The host galaxy of SN 2008D, NGC 2770, is included in the latest version
of our catalog of supernova hosts:

http://www.astronomy.ohio-state.edu/~prieto/snhosts/sort_name.html#2008D

The central oxygen abundance of NGC 2770, as measured by Tremonti et al.
(2004, ApJ, 613, 898) using nebular emission lines, is 12 + log(O/H) = 9.0
and its absolute magnitude is MB = -20.7 (HyperLeda catalog), putting this
Sc galaxy on the luminosity-metallicity relationship of star forming
galaxies (e.g., Tremonti et al. 2004). These characteristics are typical
of the hosts of other type Ib/c supernovae (Prieto, Stanek & Beacom 2008,
ApJ, in press, arXiv: 0707.0690), and in contrast with the low-metallicity
of the hosts of long-GRBs with supernovae (e.g., Stanek et al. 2006, AcA,
56, 333). We note, however, that SN 2008D exploded fairly far from the
center of NGC2770 (galactocentric distance of ~10kpc), which may have a
strong metallicity gradient, as suggested by its late-type Sc
classification. From the measured radial metallicity gradients of galaxies
with similar morphological class (Zaritsky, Kennicutt, & Huchra 1994, ApJ,
420, 87), we estimate an oxygen abundance of 8.4 < 12 + log(O/H) < 8.8 (in
the scale of Tremonti et al.) at the site of the supernova explosion. Even
though this is only an approximation, this value is consistent with the
metallicities measured at the sites of broad-lined SN Ic without GRBs
(Modjaz et al. 2008, AJ, in press, astro-ph/0701246).

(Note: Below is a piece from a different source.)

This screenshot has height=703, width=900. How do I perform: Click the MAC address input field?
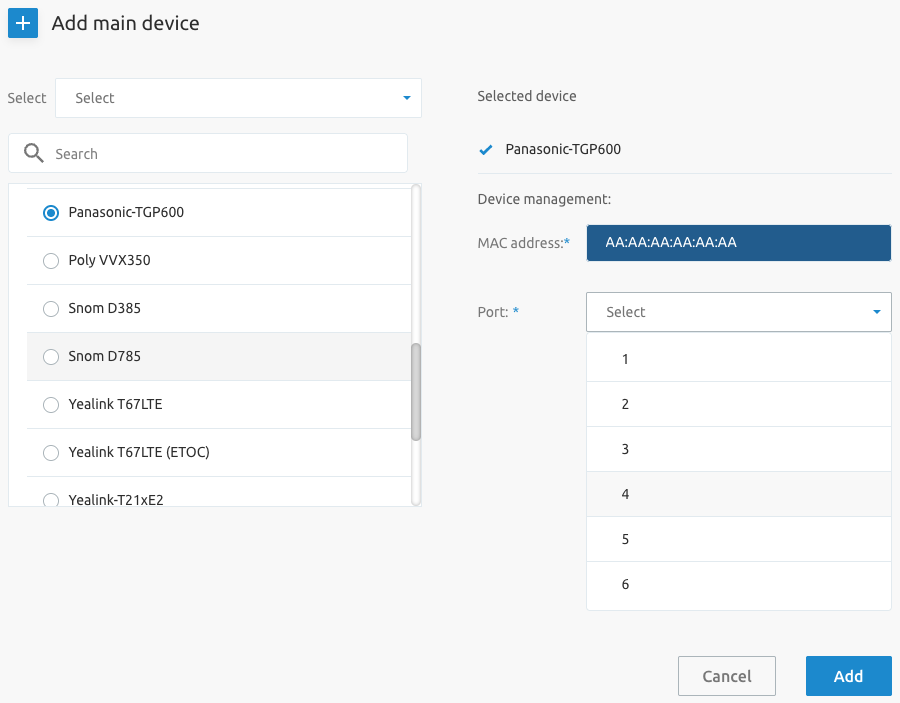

Indepently of the true nature of the X-ray transient associated with the
peculiar type Ic supernova 2008D (e.g., Blondin et al., CBET 1205), an XRF
or shock breakout (Burrows et al., GCN Circ. 7179), its remarkable
star-forming host, NGC 2770, deserves to be studied in detail: it has
produced three supernovae of type Ib/c in less than 10 years (SN 1999eh,
2007uy, and 2008D), which most likely result from death of very massive
stars (mass > 30 Msun, e.g., Heger et al. 2003, ApJ, 591, 288).